Terug op het ‘vasteland’ liep ik de Heritage Trail, die je langs verschillende monumentale panden in het stadscentrum voert. De grote witte Omar Ali Saifuddien-moskee is het middelpunt, maar overal in de buurt zijn andere interessante bouwwerken in een vreemde koloniaal-regionale stijl. Je kunt hier ontspannen lopen, er zijn goede trottoirs.

Het was alleen mogelijk om op vrijdag op één dag heen en weer te vliegen naar Brunei vanuit Kota Kinabalu. Echter, op vrijdag is ‘alles’ gesloten in het vrome Brunei. De musea zijn de hele dag dicht, de winkels en restaurants alleen tussen 12 en 2. Op dat tijdstip vind je alleen wat verveelde toeristen op straat (de wifi opsnoepend van het The Coffee Bean & Tea Leaf-café), wachtend tot je weer verder kunt.

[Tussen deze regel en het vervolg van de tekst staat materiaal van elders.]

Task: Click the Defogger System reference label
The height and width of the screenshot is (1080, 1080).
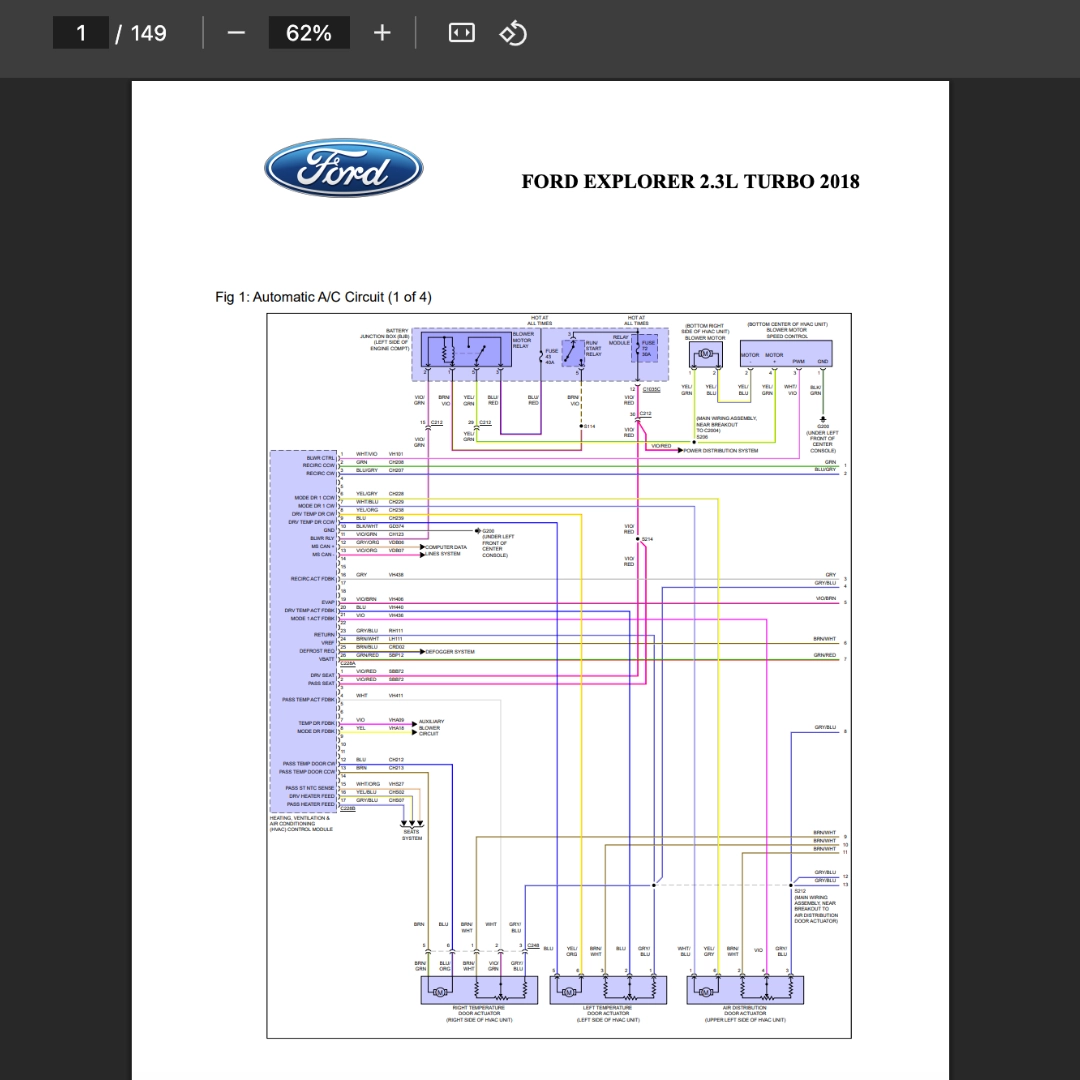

Gelukkig gaat alles weer open zodra de moskee uitgaat, dat was tegen kwart voor 2.
Ik at een heerlijke Soto Ajam (rijk gevulde kippensoep) bij één van de lokale restaurantjes aan de hoofdstraat voor 6 Belize dollar (4,20 EUR). De kosten in het notoir rijke Brunei vielen me wel mee, en de hele sfeer is ook zeker niet zo protserig als in de Golfstaten.

Later op de middag nam ik een lokale bus naar de wijk Gadong. Het heeft het grootste winkelcentrum van de stad (erg populair bij de lokale bevolking op vrijdag) en de Gadong Night Market. Ik zag een aantal erg lekkere dingen op de markt, maar slechts de helft van de kramen was operationeel en ik had niet zo’n trek meer na de late lunch. Met de stadsbus liet ik me naar het centrum terugbrengen en vandaar weer naar het vliegveld, zonder echt te hoeven wachten.